— begin Input material —

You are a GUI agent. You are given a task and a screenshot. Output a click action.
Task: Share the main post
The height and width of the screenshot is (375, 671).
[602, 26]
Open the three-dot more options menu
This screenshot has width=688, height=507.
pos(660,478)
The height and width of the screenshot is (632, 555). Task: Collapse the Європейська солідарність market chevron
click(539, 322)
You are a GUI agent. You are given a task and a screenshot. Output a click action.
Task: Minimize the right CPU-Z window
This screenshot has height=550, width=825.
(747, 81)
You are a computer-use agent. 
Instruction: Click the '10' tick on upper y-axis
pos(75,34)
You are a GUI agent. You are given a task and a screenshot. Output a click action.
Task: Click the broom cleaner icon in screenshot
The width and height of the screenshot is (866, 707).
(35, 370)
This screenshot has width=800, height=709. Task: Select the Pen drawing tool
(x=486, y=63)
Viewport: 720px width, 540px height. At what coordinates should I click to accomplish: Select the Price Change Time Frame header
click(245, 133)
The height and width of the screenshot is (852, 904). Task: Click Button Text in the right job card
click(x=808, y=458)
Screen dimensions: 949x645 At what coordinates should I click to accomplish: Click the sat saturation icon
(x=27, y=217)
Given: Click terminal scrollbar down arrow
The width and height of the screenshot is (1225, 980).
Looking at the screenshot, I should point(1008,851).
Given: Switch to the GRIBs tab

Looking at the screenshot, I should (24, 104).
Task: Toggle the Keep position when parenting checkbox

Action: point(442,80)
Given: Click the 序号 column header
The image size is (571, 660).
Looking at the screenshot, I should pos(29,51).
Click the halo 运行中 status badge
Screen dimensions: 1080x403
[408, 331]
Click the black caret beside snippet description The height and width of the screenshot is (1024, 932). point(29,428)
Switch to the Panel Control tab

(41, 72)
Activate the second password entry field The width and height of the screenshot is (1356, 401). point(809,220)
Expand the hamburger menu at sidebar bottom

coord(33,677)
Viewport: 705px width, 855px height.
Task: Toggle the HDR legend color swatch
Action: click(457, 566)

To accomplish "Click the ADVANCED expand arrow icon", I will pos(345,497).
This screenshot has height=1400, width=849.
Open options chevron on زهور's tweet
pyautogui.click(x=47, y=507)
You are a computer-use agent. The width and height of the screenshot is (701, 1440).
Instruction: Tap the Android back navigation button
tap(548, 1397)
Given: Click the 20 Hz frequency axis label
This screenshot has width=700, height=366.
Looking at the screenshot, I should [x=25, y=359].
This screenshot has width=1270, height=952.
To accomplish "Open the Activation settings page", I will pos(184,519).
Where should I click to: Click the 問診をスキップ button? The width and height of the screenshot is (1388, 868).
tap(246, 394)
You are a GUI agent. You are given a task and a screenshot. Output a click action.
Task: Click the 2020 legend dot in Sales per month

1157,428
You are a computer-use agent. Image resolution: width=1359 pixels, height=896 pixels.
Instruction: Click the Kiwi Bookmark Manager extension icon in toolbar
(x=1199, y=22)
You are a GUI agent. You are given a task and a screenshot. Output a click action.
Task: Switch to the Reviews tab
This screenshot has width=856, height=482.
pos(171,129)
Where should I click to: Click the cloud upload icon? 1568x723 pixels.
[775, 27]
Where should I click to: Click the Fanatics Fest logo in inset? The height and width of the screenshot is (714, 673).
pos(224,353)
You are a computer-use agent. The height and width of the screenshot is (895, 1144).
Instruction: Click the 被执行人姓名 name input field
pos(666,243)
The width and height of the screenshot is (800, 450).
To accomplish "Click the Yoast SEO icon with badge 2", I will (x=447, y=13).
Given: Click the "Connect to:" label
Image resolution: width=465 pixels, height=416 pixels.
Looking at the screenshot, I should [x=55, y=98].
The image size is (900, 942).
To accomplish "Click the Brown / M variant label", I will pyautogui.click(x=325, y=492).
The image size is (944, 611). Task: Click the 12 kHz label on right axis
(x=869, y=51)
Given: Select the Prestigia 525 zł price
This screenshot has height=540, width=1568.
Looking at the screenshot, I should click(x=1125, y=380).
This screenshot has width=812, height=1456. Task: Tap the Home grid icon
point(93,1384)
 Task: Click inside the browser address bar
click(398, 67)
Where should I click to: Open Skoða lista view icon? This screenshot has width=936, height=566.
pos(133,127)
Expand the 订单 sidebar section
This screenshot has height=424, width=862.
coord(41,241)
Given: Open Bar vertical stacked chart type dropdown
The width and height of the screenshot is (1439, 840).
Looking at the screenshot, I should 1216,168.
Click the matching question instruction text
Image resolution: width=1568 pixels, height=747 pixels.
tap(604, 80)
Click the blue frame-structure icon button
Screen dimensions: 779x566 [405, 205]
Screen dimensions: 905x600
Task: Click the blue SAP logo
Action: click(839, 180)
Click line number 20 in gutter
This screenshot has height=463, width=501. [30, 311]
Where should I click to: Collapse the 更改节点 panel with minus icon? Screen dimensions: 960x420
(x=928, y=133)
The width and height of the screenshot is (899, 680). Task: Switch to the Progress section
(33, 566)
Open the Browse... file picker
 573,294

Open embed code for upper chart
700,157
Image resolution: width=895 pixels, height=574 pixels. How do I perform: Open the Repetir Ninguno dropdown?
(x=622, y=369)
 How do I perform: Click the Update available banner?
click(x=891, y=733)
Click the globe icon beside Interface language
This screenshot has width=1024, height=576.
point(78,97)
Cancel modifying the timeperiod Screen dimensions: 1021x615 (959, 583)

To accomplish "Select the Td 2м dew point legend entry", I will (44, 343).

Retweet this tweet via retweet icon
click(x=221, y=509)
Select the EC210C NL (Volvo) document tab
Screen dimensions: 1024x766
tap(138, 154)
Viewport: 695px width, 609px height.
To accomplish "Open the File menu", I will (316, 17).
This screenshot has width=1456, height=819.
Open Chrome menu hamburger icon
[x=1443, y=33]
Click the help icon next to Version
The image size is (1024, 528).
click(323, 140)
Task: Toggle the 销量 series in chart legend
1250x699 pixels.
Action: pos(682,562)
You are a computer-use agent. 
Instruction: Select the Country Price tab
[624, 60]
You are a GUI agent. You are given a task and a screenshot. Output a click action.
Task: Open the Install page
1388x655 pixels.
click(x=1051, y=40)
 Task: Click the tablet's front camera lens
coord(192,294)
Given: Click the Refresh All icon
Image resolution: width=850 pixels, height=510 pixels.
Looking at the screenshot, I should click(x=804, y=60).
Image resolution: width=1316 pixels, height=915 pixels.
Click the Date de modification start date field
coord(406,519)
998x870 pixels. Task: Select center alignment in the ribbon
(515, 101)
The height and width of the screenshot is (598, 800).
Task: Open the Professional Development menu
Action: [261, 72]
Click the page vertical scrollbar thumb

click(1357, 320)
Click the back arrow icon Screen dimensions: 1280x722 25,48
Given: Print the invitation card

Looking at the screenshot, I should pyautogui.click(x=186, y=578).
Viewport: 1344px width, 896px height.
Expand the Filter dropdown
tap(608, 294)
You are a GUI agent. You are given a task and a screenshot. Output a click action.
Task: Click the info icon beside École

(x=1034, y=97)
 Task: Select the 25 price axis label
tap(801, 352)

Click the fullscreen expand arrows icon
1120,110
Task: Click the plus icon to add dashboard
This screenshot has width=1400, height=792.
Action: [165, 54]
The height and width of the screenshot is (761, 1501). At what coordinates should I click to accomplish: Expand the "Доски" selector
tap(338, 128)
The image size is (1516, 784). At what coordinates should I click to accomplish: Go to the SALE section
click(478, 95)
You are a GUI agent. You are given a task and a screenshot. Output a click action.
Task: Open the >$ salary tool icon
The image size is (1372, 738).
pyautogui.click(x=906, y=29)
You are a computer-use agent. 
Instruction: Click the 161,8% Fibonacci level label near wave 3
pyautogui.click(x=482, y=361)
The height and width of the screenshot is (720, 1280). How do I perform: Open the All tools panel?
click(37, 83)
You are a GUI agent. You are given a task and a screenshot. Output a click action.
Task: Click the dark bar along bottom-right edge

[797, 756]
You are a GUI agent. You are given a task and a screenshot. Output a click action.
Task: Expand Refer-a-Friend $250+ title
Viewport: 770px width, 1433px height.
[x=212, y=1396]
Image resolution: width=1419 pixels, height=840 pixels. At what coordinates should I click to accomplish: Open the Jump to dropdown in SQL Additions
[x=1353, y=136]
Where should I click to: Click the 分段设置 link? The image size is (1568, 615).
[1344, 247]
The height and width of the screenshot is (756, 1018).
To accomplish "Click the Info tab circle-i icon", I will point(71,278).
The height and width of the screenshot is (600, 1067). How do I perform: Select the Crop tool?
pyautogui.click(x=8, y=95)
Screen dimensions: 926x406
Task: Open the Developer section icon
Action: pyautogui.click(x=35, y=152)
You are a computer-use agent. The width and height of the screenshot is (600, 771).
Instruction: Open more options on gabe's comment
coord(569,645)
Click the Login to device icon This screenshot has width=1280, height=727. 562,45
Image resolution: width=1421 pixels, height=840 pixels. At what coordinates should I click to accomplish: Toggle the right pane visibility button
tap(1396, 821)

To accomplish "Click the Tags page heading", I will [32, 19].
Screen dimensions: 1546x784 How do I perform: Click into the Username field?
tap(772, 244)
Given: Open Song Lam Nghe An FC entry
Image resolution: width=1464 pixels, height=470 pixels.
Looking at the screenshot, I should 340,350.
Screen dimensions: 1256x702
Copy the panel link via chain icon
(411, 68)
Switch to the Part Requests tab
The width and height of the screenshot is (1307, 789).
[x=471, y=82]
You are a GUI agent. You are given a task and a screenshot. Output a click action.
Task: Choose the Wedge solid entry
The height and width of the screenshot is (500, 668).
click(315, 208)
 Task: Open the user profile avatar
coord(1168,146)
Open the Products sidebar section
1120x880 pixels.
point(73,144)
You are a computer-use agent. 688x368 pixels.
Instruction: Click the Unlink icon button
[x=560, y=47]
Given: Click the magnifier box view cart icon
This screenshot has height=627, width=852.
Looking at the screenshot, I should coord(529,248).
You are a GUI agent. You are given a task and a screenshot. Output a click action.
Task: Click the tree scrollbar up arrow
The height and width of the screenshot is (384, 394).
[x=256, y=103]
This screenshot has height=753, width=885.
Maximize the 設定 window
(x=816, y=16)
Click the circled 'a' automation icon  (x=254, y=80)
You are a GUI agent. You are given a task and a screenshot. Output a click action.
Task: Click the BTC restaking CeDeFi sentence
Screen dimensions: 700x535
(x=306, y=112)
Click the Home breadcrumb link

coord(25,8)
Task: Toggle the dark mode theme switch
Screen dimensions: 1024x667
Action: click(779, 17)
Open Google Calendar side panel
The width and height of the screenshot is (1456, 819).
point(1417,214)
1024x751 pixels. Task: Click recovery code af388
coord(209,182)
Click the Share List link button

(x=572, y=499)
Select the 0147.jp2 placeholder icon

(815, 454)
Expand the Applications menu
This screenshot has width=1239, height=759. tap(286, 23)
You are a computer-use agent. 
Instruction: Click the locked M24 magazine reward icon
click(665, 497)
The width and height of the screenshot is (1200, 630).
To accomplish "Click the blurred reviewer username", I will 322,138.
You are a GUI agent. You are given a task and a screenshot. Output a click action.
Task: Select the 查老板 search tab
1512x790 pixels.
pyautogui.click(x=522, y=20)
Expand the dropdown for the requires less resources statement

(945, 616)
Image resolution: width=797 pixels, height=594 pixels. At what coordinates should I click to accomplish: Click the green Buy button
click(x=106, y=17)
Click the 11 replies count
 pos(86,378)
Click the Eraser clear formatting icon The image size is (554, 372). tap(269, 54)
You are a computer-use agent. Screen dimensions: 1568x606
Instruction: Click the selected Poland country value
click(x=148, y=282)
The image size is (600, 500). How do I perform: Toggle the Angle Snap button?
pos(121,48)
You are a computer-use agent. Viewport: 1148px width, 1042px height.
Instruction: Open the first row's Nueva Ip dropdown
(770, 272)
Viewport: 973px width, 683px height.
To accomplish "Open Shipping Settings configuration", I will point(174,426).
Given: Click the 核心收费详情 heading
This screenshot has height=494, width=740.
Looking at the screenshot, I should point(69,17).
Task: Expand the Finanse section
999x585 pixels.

— end Input material —

*Written exercise:* Can you express the listing between the lines holding "will [32, 19]." and "[x=471, y=82]", inclusive, as a two-column CSV with the headers instruction and click? Use one row per instruction paired with its click, and put each value in a quoted field with line breaks replaced by spaces.

*Correct answer:*
instruction,click
"To accomplish ""Click the Tags page heading"",","I will [32, 19]."
"Screen dimensions: 1546x784 How do I perform: Click into the Username field?","tap(772, 244)"
"Given: Open Song Lam Nghe An FC entry Image resolution: width=1464 pixels, height=470 pixels.","Looking at the screenshot, I should 340,350."
"Screen dimensions: 1256x702 Copy the panel link via chain icon","(411, 68)"
"Switch to the Part Requests tab The width and height of the screenshot is (1307, 789).","[x=471, y=82]"